Name
Albert Exall
Conflict
First World War
Date of Death / Age
18/04/1915
Rank, Service Number & Service Details
Private
L/5473
The Queen's (Royal West Surrey Regiment)
1st Bn.
Awards: Service Medals/Honour Awards
Not Yet Researched
Cemetery/Memorial: Name/Reference/Country
YPRES (MENIN GATE) MEMORIAL
Panel 45 and 47.
Belgium
Headstone Inscription
Not Researched
UK & Other Memorials
Bushey Town Memorial, St James’ Church Memorial, Bushey
Pre War
Born in Bermondsey in 1880, Albert Exall was the son of Frederick and Sarah Ann Exall of 29, Cottage Row, Walworth, Southwark. He was baptised at St John the Evangelist Church in Walworth on 19 September 1880. He had a brother, named William James Exall.
There is very little information about Albert and his family, but the document ‘Canada, British Regimental Registers of Service 1756-1900, Foot Soldiers 1868-1900 Register’ includes a record for Albert which shows he attested in London in 1889, aged 19, as Private 5473 with the 97th Foot Soldiers. He gave his trade at enlistment as a Labourer and was living in Walworth at that time.
Although the 97th Foot were garrisoned at Halifax in Canada between 1877 and 1880, it is not clear whether they had any further presence in Canada, nor whether Albert had actually been posted there. The 97th Foot was amalgamated with the 50th Regiment of Foot in 1881 to form the Queen’s Own Royal West Kent Regiment. The 50th Foot was embodied in 1756 as the 1st Battalion and the 97th as the 2nd Battalion in 1824.

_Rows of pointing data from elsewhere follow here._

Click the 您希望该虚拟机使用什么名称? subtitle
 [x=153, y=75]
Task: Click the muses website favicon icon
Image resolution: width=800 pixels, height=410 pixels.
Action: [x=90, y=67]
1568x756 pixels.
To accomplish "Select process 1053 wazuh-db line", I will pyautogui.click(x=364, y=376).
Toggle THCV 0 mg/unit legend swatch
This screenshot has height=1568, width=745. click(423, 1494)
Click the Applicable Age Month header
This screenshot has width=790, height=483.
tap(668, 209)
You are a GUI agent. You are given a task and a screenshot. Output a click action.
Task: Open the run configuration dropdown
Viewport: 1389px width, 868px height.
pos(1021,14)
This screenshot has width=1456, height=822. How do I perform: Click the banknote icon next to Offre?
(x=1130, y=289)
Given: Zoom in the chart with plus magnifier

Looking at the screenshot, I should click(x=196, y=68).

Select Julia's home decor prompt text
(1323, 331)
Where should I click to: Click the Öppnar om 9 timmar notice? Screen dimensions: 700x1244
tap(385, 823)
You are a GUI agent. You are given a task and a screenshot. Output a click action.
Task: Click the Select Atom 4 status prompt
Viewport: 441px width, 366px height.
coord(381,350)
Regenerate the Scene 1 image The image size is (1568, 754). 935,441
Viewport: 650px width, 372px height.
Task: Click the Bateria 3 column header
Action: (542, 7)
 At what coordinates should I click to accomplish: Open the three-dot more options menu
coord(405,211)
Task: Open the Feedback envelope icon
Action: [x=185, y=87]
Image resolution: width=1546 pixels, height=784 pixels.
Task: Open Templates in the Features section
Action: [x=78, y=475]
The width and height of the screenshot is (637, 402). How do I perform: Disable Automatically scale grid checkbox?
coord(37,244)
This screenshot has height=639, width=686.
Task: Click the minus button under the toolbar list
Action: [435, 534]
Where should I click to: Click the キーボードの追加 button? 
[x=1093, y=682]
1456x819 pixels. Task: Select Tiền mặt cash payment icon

The 2nd Battalion was sent to Egypt in 1889 for six months, returning to England in March 1900 to mobilise into a new 8th Division going to South Africa, which was in the middle of the Second Boer War. It stayed in South Africa until early November 1902, when it left Cape Town for Ceylon, then served in Hong Kong, Singapore, Peshawar and Multan before the outbreak of the First World War.
Wartime Service
Albert had attested in London in 1889 with the 97th Foot Soldiers, which was later amalgamated into the 2nd Battalion of the Queen's Own Royal West Kent Regiment. It is not known at what point Albert moved to the 1st Battalion, which was a regular army unit stationed in Dublin at the outbreak of war and one of first units to be deployed to France.
Albert served in France and Flanders and was killed in action on 18 April 1915. He is remembered with honour at the Menin Gate Memorial at Ypres in Belgium and is commemorated on the Bushey Memorial. His death was also recorded in the St James’ Parish Magazine.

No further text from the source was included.